_EXERCISE INSTRUCTIONS_
Could you output only the lines from the one containing "aquí (308, 2548)" through the last line of the data, both included?

_TASK INPUTS_
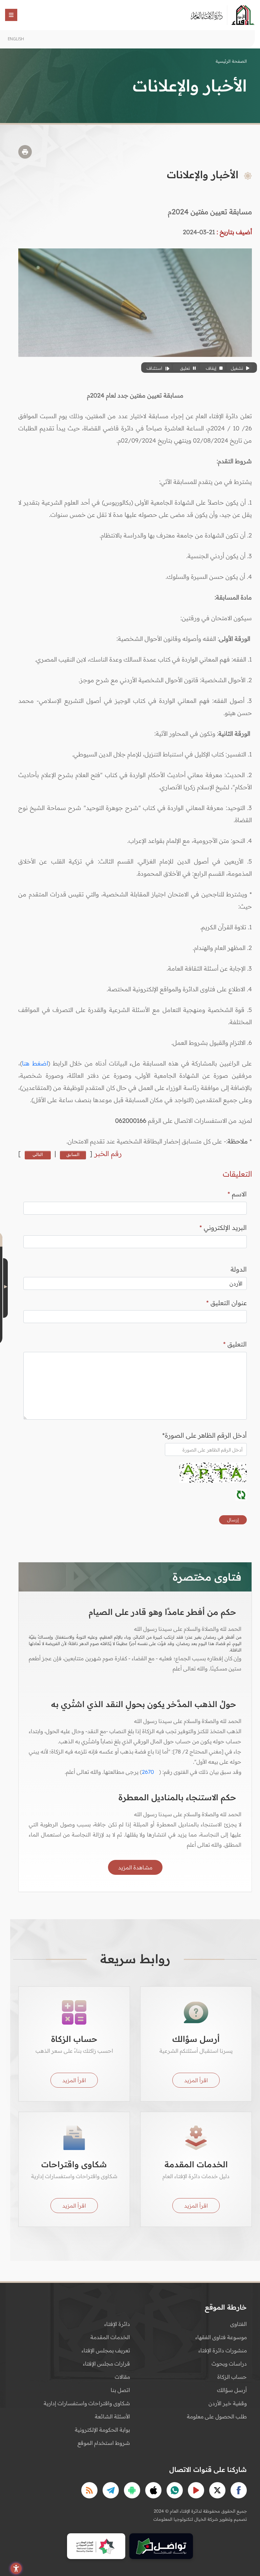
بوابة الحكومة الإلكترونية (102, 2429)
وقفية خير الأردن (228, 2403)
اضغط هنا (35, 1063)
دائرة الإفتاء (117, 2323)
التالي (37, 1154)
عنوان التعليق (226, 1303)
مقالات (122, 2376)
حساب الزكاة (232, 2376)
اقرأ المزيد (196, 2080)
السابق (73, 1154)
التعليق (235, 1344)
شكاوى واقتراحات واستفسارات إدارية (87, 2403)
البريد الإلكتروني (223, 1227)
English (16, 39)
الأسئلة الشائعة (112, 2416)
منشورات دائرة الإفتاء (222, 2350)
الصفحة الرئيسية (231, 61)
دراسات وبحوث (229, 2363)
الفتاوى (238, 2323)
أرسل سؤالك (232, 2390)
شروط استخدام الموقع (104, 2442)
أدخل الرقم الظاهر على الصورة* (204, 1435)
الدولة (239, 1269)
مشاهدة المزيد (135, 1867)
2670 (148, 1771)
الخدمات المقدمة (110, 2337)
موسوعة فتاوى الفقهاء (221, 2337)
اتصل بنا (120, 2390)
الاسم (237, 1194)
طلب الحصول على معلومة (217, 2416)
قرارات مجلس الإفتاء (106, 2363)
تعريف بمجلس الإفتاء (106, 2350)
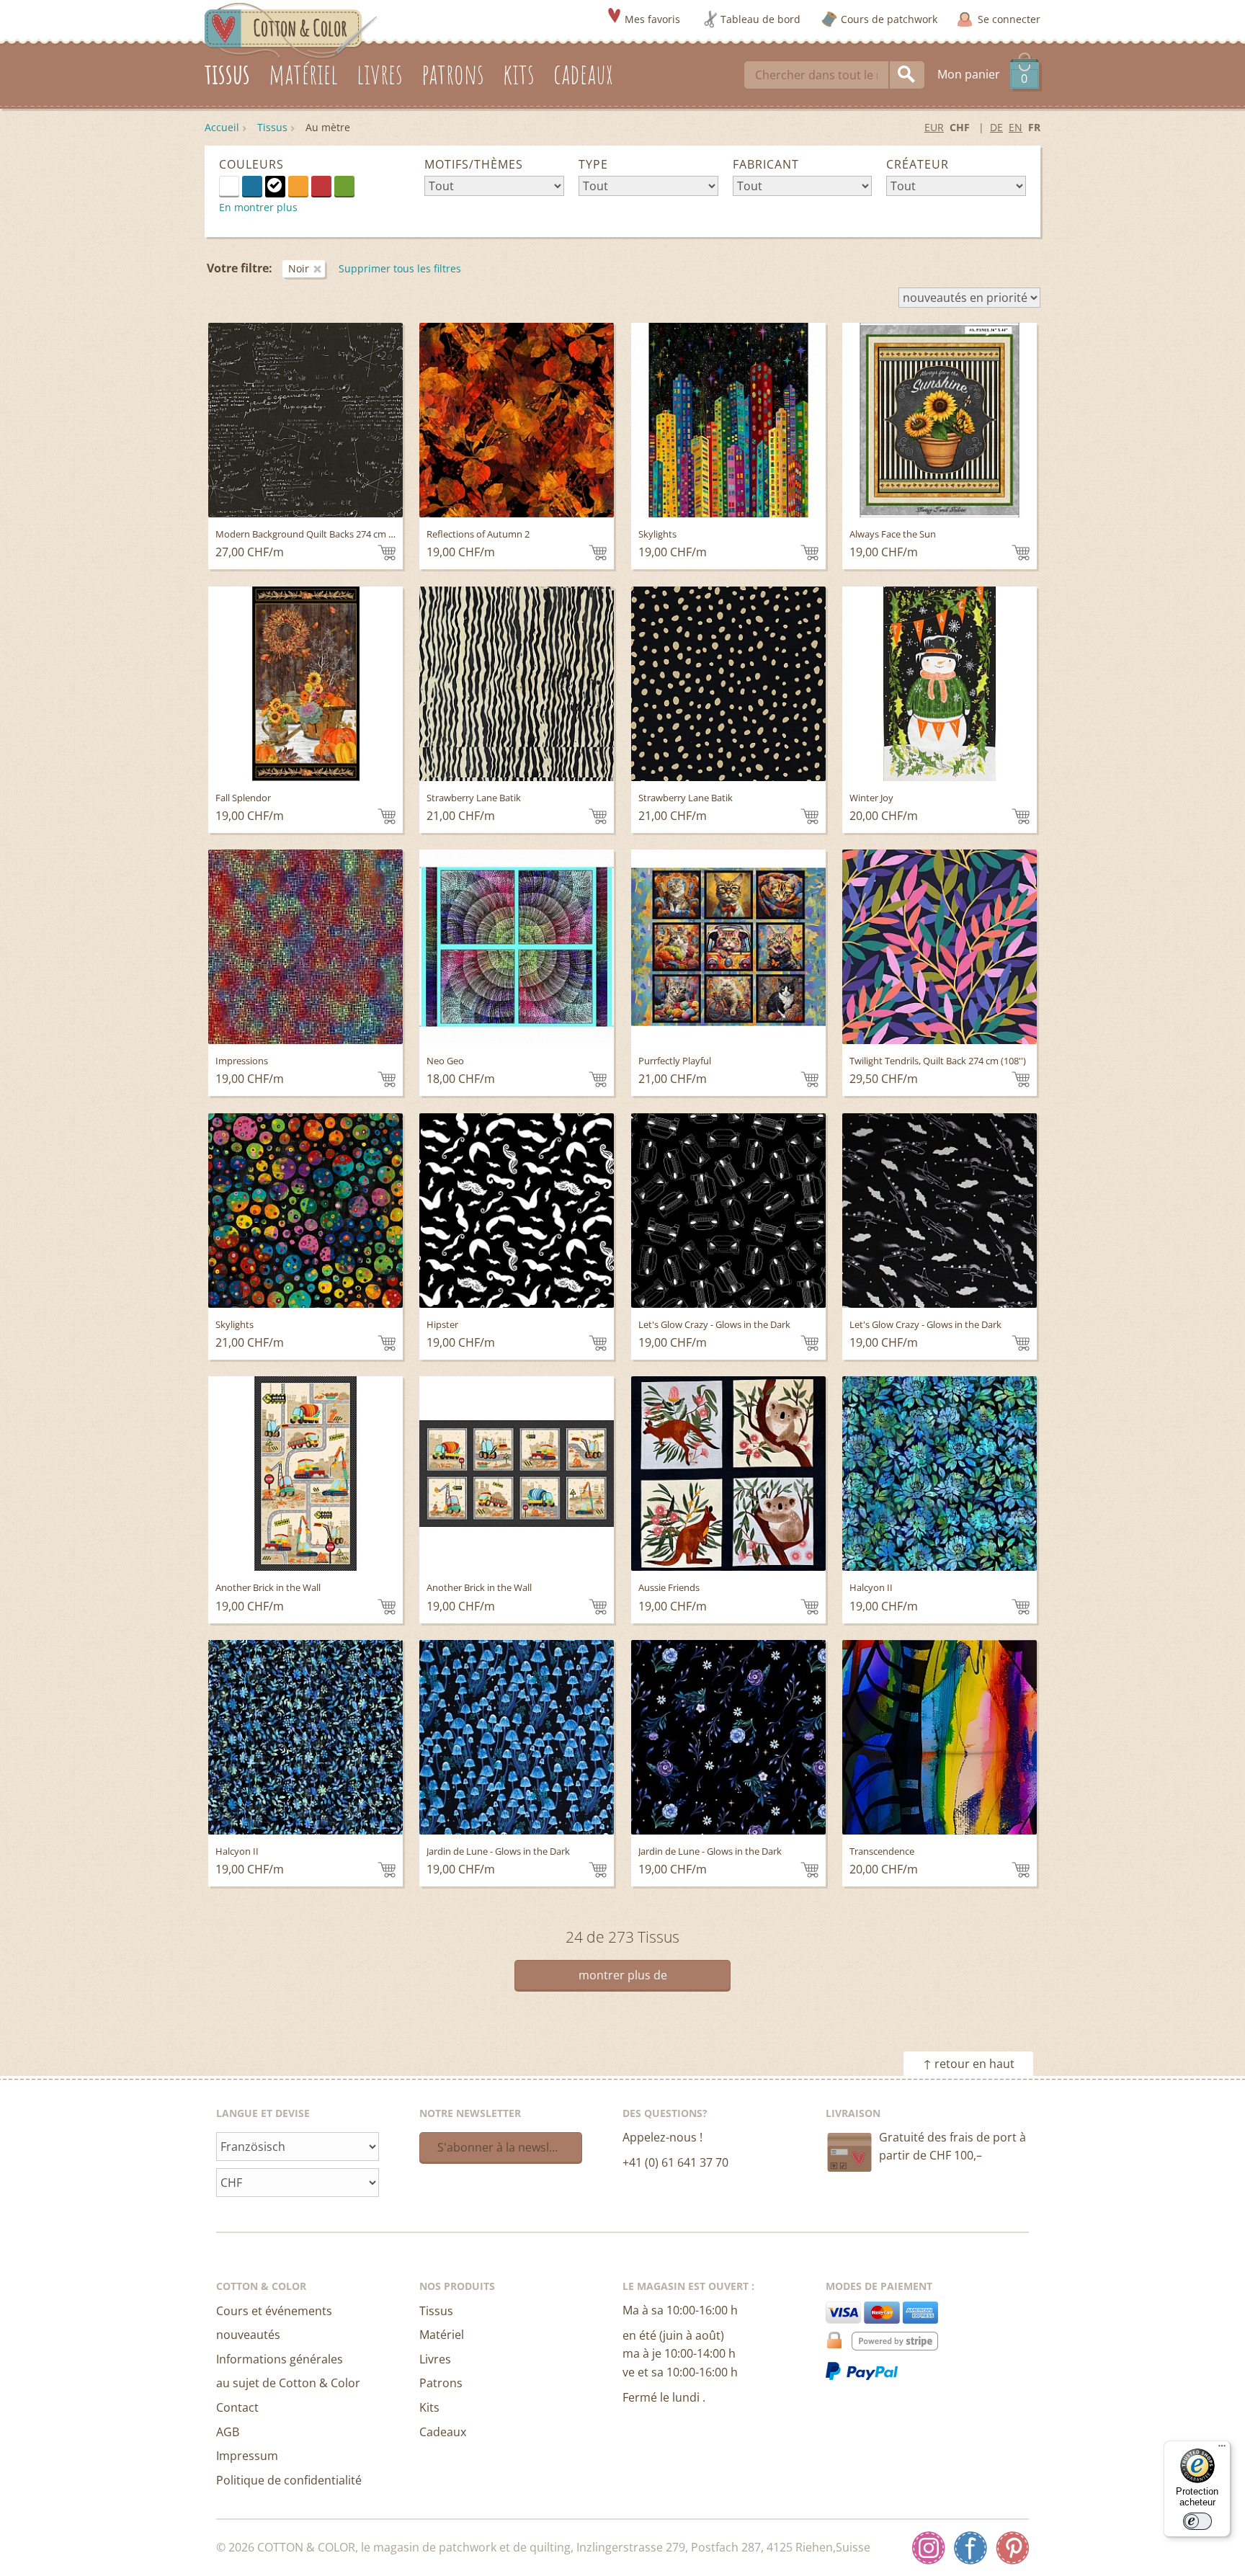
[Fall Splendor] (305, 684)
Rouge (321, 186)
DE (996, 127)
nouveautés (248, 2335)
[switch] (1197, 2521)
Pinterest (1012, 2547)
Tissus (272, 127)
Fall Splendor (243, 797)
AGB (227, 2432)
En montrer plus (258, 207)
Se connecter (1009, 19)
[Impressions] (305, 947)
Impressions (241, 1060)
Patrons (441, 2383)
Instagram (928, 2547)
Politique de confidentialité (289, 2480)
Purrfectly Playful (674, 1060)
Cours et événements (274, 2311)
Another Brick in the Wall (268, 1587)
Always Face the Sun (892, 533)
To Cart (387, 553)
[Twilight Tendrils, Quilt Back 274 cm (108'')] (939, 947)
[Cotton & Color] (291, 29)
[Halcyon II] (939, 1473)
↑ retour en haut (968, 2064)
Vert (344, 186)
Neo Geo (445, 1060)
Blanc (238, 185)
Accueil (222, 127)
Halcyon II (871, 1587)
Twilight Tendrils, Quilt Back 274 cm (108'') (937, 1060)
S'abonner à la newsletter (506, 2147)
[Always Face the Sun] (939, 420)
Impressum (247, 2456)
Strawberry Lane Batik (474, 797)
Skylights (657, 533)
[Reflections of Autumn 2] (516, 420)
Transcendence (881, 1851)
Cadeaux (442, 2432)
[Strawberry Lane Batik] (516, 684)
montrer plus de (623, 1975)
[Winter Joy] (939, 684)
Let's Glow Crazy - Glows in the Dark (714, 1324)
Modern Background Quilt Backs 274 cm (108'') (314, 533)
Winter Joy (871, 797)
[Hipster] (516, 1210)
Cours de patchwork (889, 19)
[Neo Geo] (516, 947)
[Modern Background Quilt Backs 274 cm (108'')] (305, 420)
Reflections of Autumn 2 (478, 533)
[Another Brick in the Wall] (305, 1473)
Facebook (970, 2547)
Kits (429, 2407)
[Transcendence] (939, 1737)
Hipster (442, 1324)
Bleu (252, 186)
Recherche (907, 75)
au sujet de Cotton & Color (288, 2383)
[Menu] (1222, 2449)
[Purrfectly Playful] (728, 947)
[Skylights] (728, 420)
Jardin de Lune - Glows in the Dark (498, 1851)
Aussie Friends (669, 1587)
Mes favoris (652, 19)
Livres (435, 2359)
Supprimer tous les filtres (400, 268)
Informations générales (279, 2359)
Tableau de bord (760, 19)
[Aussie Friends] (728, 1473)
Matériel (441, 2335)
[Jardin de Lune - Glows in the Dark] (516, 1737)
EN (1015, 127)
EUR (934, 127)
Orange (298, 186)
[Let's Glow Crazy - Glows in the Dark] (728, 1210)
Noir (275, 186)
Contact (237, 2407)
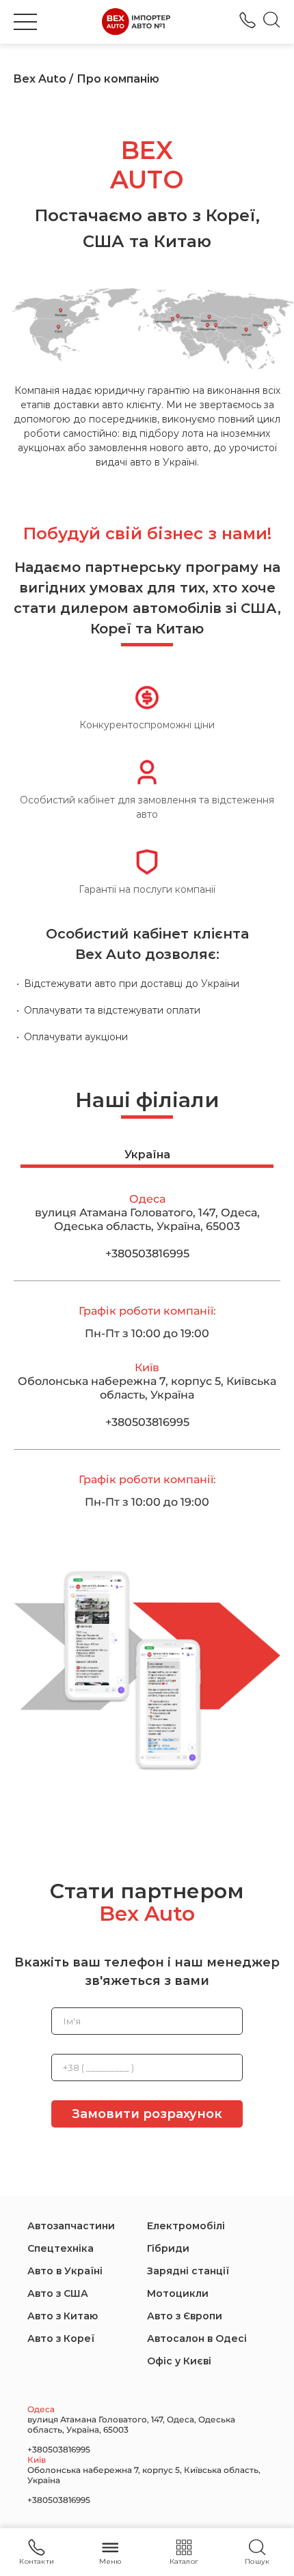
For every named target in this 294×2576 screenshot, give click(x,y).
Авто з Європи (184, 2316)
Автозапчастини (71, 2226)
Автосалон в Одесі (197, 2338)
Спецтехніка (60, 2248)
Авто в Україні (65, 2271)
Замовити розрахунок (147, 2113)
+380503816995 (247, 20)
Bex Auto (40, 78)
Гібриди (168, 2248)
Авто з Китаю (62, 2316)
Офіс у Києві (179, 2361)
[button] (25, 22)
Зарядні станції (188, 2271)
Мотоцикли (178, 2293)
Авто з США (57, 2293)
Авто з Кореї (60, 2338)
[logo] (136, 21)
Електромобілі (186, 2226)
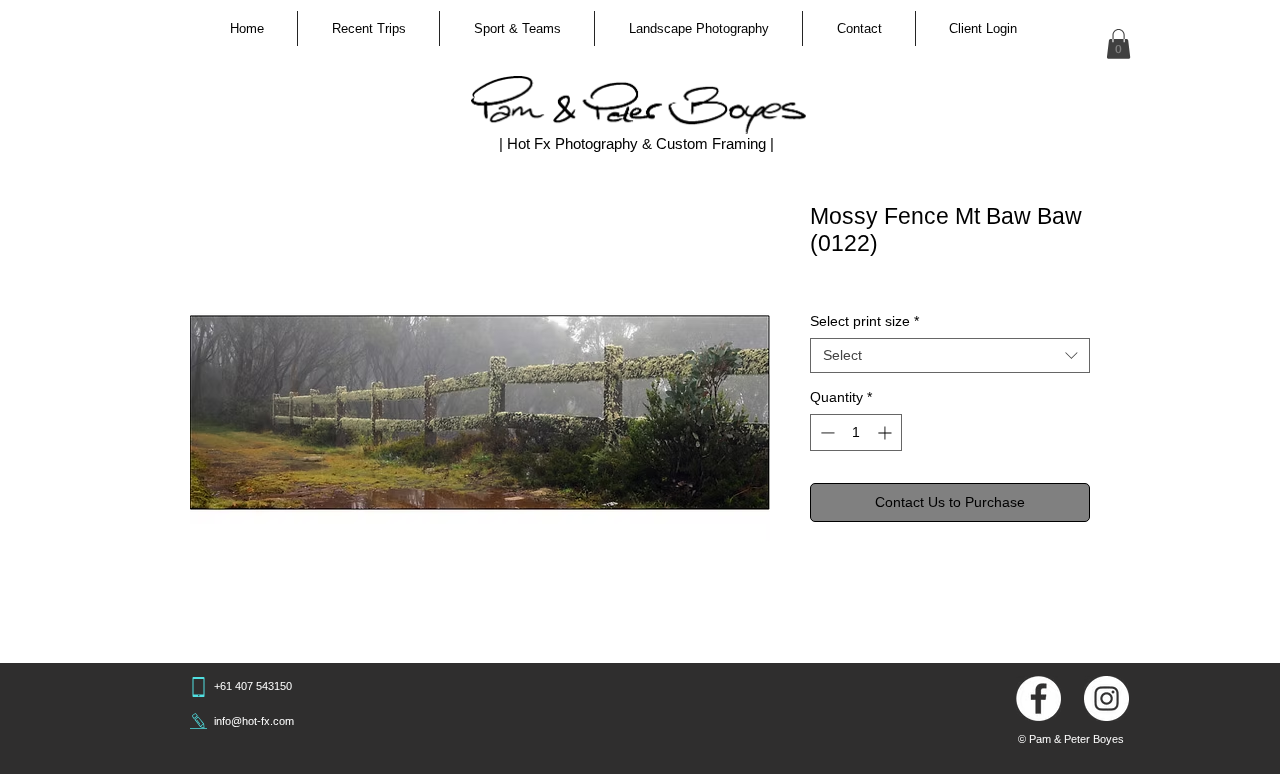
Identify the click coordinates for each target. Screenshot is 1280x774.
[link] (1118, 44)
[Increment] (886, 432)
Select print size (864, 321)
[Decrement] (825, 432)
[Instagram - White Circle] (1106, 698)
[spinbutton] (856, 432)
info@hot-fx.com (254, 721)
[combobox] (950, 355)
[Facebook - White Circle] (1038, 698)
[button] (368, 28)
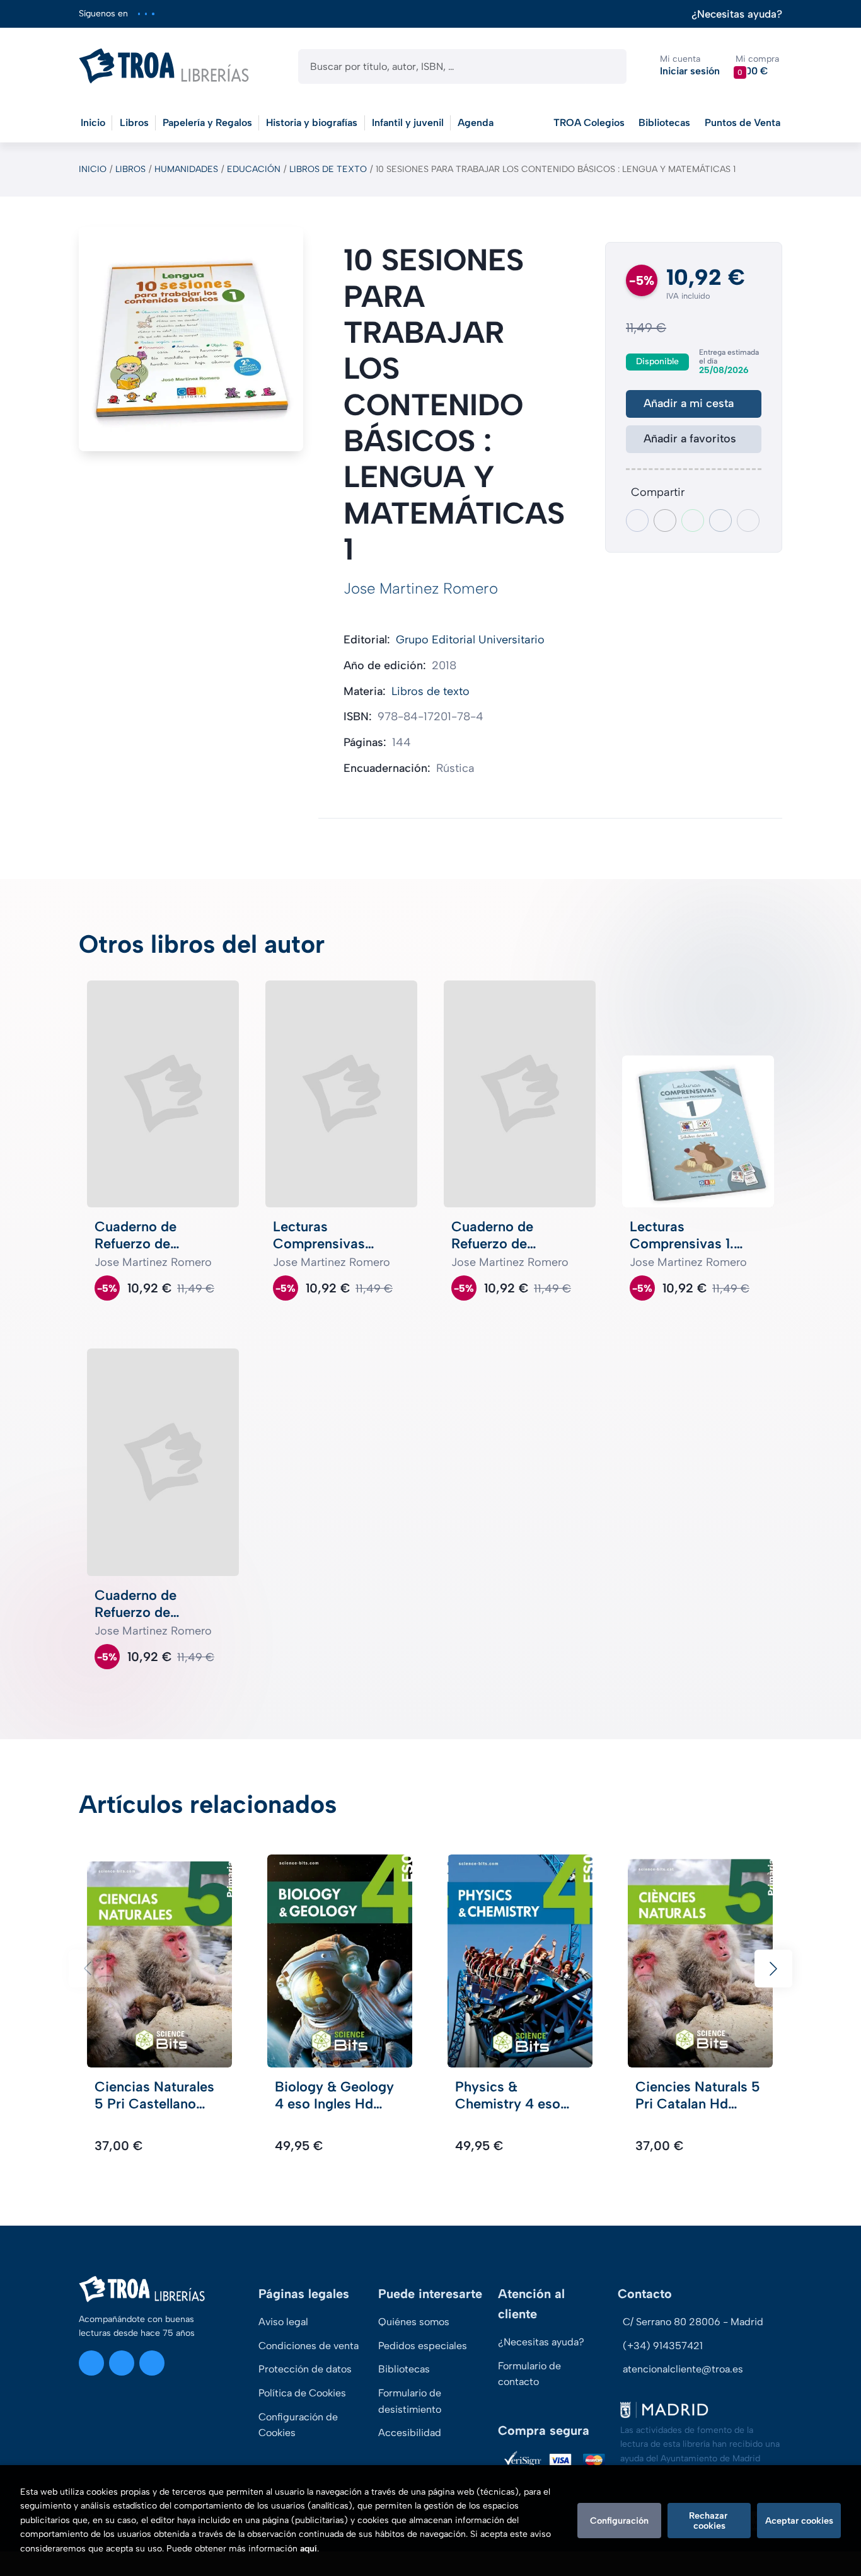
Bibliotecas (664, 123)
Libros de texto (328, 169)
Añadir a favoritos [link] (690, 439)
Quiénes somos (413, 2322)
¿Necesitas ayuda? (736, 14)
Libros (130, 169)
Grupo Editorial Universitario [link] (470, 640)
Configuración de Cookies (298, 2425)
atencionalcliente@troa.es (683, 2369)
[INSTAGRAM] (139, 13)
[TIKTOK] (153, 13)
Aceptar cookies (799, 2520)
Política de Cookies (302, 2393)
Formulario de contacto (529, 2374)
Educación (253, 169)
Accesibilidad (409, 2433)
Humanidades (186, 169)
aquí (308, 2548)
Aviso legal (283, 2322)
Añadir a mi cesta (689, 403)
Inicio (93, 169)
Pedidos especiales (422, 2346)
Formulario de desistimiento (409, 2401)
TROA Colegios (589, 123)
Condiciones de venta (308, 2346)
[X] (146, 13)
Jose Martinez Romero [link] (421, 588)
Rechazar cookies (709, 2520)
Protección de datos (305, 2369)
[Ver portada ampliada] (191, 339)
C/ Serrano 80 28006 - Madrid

_WRITTEN ANSWER_
aquí (308, 2548)
Aviso legal (283, 2322)
Añadir a mi cesta (689, 403)
Inicio (93, 169)
Pedidos especiales (422, 2346)
Formulario de desistimiento (409, 2401)
TROA Colegios (589, 123)
Condiciones de venta (308, 2346)
[X] (146, 13)
Jose Martinez Romero [link] (421, 588)
Rechazar cookies (709, 2520)
Protección de datos (305, 2369)
[Ver portada ampliada] (191, 339)
C/ Serrano 80 28006 - Madrid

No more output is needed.